The room was quite large, so the lamp only lit the middle, and threw misshapen shadows on the walls. There was a worn table and a few chairs, and a bed over against the wall. I could only see two people, the man and woman I’d heard talking.

“What do you want from us?” the woman asked, beginning to rise. I, or rather this girl whom I was watching from inside her head, swung the gun towards her.

“Sit down, Langgam,” the man said. The woman was shaking, whether with fear or anger I couldn’t tell. “Sit down,” he said again.

“That’s right,” I said. “Sit down.”

They were both quite old. The man, Libog, must have been large once, but he was now emaciated and stooped, with a straggling white beard.
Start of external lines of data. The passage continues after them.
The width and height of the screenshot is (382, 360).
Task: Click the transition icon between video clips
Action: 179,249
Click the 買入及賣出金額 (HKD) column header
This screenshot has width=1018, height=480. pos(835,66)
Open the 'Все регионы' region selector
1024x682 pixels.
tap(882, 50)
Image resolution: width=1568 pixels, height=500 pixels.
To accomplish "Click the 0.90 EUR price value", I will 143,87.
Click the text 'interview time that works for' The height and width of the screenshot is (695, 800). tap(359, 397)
The woman was small, thin, and very dark.

“If you’re planning to rob us,” Langgam said, finally sitting, “we don’t have anything, so it’s a waste of your time.”
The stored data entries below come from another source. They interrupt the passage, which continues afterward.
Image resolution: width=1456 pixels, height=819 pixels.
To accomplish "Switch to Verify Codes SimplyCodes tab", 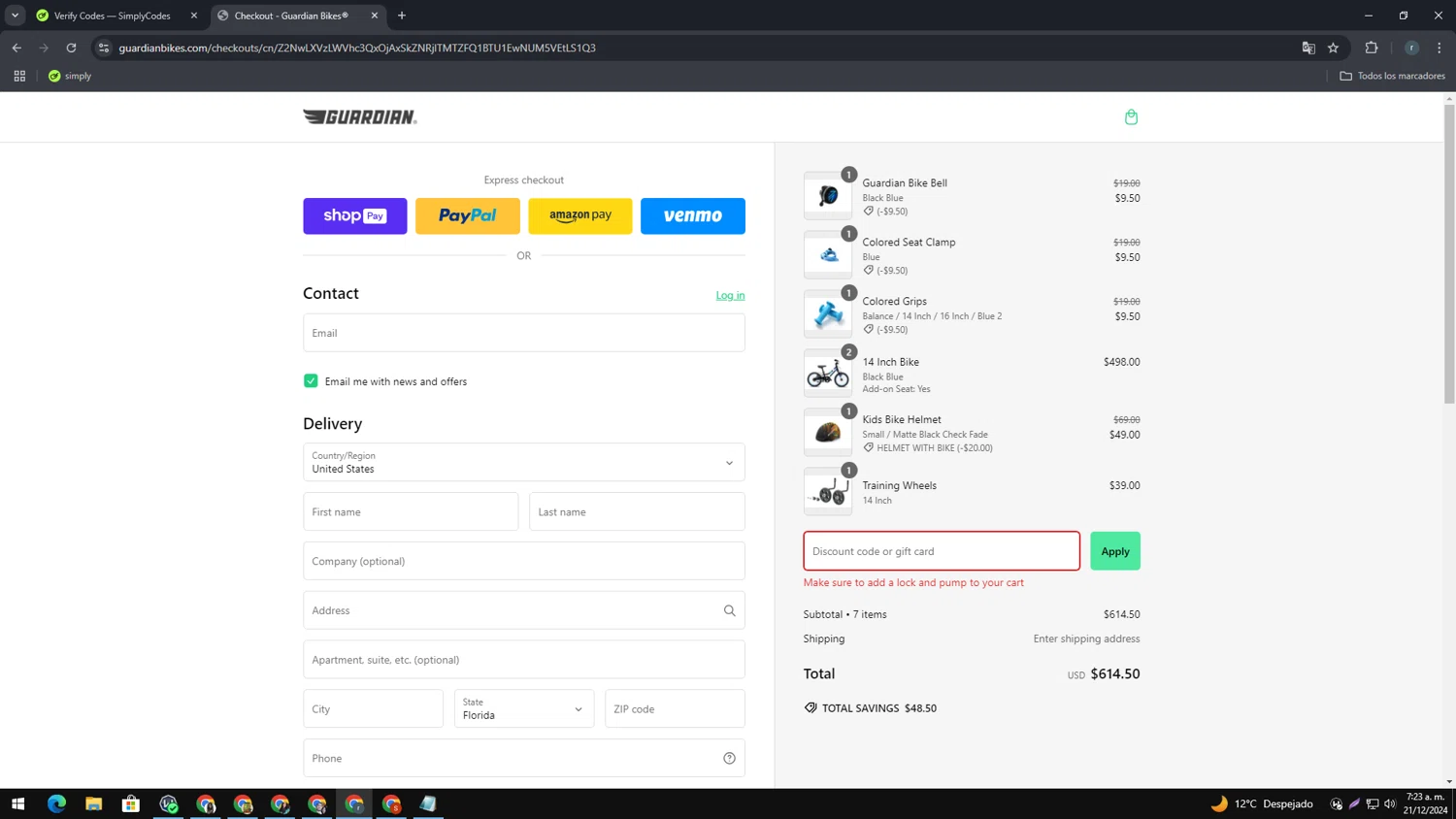I will pos(112,16).
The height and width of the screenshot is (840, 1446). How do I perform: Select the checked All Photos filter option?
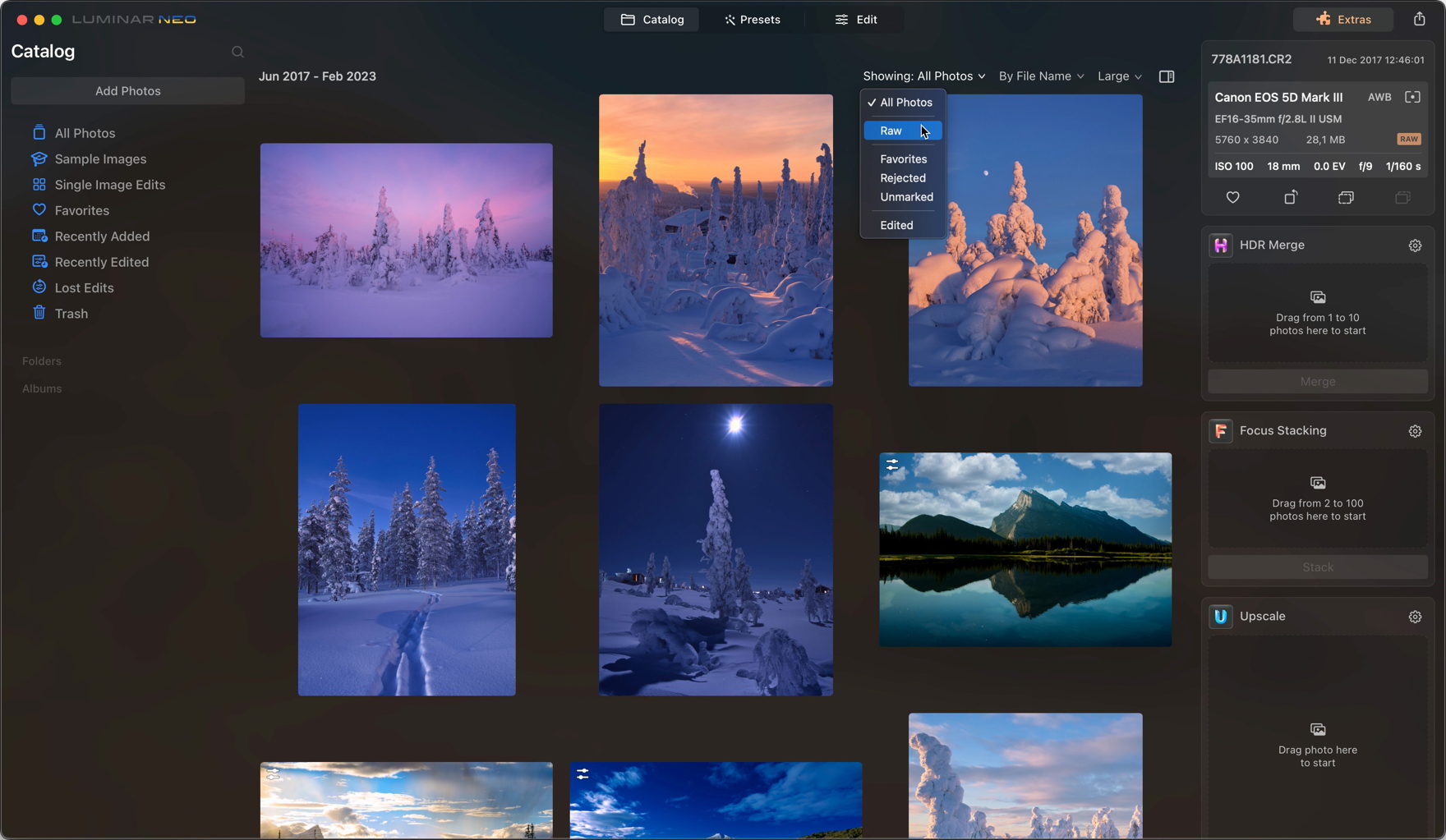[905, 103]
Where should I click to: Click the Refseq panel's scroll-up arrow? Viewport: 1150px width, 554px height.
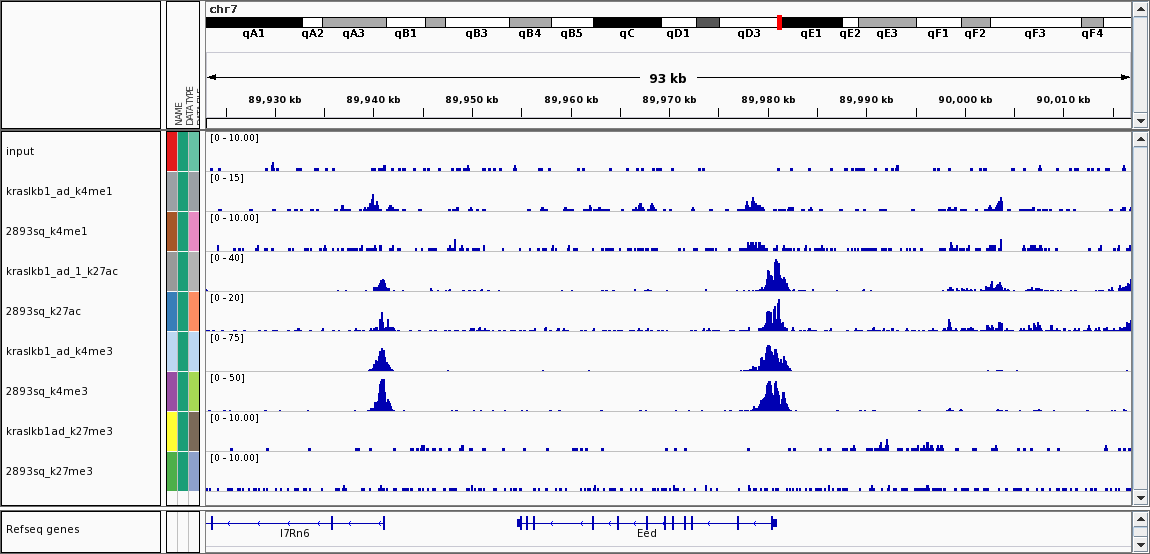click(x=1141, y=519)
“I’m not planning to rob you,” I said. “All I want you to do is stay right here and not move a muscle while I leave. If you try to stop me, or follow me, I’ll shoot.”
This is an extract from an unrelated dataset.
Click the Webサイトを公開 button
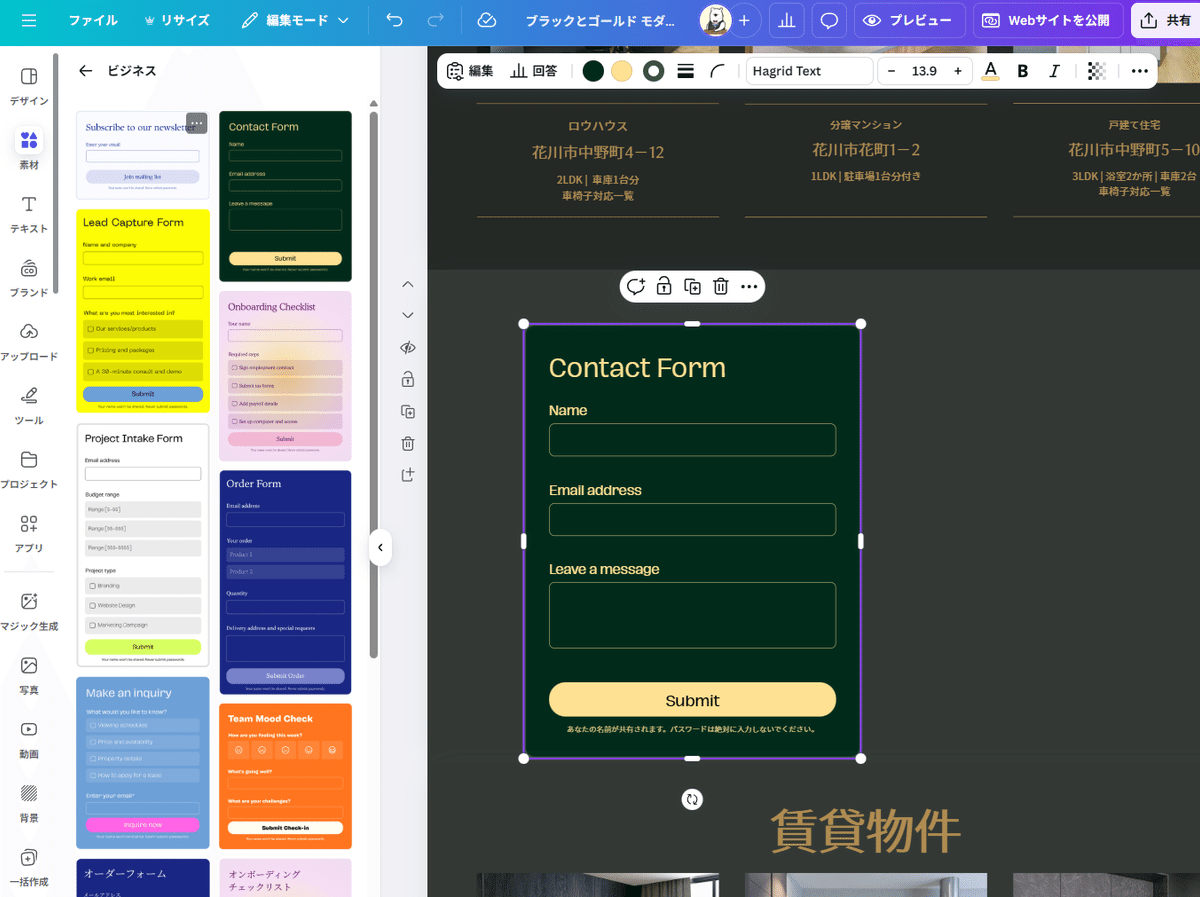This screenshot has width=1200, height=897. (1047, 20)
Langgam’s eyes glittered like a reptile’s. “You have no right to order us around.”

“I have every right to protect myself.” I began backing towards the door. “Remember, don’t try to follow me.”

“Wait,” a soft voice said, from the shadows at the back of the room. “Don’t go. Take me with you.”

Both Libog and Langgam turned together towards the corner. “Quiet!” the woman hissed. “Stay where you are.”

“Who’s there?” I demanded. “Come here.”

There was a brief rustling, and a small figure came into the lamp’s flickering light. It was a girl, about fourteen or fifteen years old. Her hair hung round her face and her arms were like sticks poking out of her faded sleeveless sweater.

“She’s ours,” Langgam snapped. “You can’t take her.”

I ignored her. “Who are you?” I asked the girl.

“I’m called Miri.” The girl was trembling as hard as Langgam, but with cold. The skin of her fingers was blue. “I don’t want to stay here with them. Take me with you.”

I stared at her and felt something close in my head, like a door. Everything shouted at me go, leave, get out now. But I remembered what they’d planned to do to her, and what they’d been talking about doing while she was right there in the room with them. I swallowed hard, feeling something like a stone roll down my throat.

“All right,” I said. “Come.”

Langgam came halfway out of her chair, and only Libog’s hand on her arm restrained her. “You can’t do this!”

“Look, young lady.” Libog’s voice was weary. “We can’t stop you, but this girl is literally all we have. If we lose her, we’ll starve.”

“So you’ll trade her for food, is that it?” I snorted. “And when that food is gone, what will you do?” I jerked my head at the girl. “Come quickly.”

I thought Langgam was about to make a grab for the girl, but she sagged back in her chair, looking old and defeated. “What will you do with her, make her your slave now? Is that it?”

“None of your concern,” I told them. “Remember, don’t follow me or I’ll shoot.”

***********************************************

We made it out of the house before I started shaking. The reaction was so sudden and overwhelming that for a minute I could not walk. Doubled over, I bit down on my own fingers to stop my teeth from chattering. I felt as though I was about to collapse in a jerking, twitching mass on the street.

It was the girl, Miri, who got me going. I felt her hand on my arm, pulling. “Miss,” she said, “come on, miss, please. They’ll start chasing us in a minute.”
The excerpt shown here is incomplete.